Automating Windows Applications Using COM
Python has many options for natively creating common Microsoft Office file types including Excel, Word and PowerPoint. In some cases, however, it may be too difficult to use the pure python approach to solve a problem. Fortunately, python has the “Python for Windows Extensions” package known as pywin32 that allows us to easily access Window’s Component Object Model ( COM ) and control Microsoft applications via python. This article will cover some basic use cases for this type of automation and how to get up and running with some useful scripts.
What is COM ?
From the Microsoft Website, the Component Object Model ( COM ) is:
a Platform-independent, distributed, object-oriented system for creating binary software components that can interact. COM is the foundation technology for Microsoft’s OLE (compound documents) and ActiveX (Internet-enabled components) technologies. COM objects can be created with a variety of programming languages.

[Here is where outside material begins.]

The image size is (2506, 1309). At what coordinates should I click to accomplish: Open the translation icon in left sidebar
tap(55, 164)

This technology allows us to control Windows applications from another program. Many of the readers of this blog have probably seen or used VBA for some level of automation of an Excel task. COM is the foundational technology that supports VBA .
pywin32
The pywin32 package has been around for a very long time. In fact, the book that covers this topic was published in 2000 by Mark Hammond and Andy Robinson. Despite being 18 years old (which make me feel really old :), the underlying technology and concepts still work today. Pywin32 is basically a very thin wrapper of python that allows us to interact with COM objects and automate Windows applications with python. The power of this approach is that you can pretty much do anything that a Microsoft Application can do through python. The downside is that you have to run this on a Windows system with Microsoft Office installed. Before we go through some examples, make sure you have pywin32 installed on your system using pip or conda
One other recommendation I would make is that you keep a link to Tim Golden’s page handy. This resource has many more details on how to use python on Windows for automation and other administration tasks.
Getting Started
All of these applications start with similar imports and process for activating an application. Here is a very short example of opening up Excel:
import win32com.client as win32 excel = win32.gencache.EnsureDispatch('Excel.Application') excel.Visible = True _ = input("Press ENTER to quit:") excel.Application.Quit()

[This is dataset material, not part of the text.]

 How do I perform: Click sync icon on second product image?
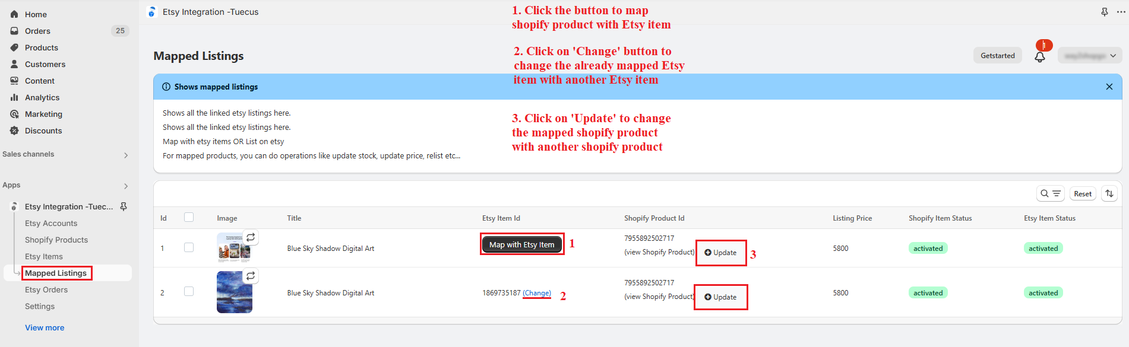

Once you run this from the command line, you should see Excel open up. When you press ENTER , the application will close. There are a few key concepts to go through before we actually make this a more useful application.
The first step is to import the win32 client. I’ve used the convention of importing it as win32 to make the actual dispatch code a little shorter.
The magic of this code is using EnsureDispatch to launch Excel. In this example, I use gencache.EnsureDispatch to create a static proxy. I recommend reading this article if you want to know more details about static vs. dynamic proxies. I have had good luck using this approach for the types of examples included in this article but will be honest — I have not widely experimented with the various dispatch approaches.
Now that the excel object is launched, we need to explicitly make it visible by setting excel.Visible = True
The win32 code is pretty smart and will close down excel once the program is done running. This means that if we just leave the code to run on its own, you probably won’t see Excel. I include the dummy prompt to keep Excel visible on the screen until the user presses ENTER .
I include the final line of excel.Application.Quit() as a bit of a belt and suspenders approach. Strictly speaking win32 should close out Excel when the program is done but I decided to include excel.Application.Quit() to show how to force the application to close.
This is the most basic approach to using COM . We can extend this in a number of more useful ways. The rest of this article will go through some examples that might be useful for your own needs.
Open a File in Excel
In my day-to-day work, I frequently use pandas to analyze and manipulate data, then output the results in Excel. The next step in the process is to open up the Excel and review the results. In this example, we can automate the file opening process which can make it simpler than trying to navigate to the right directory and open a file.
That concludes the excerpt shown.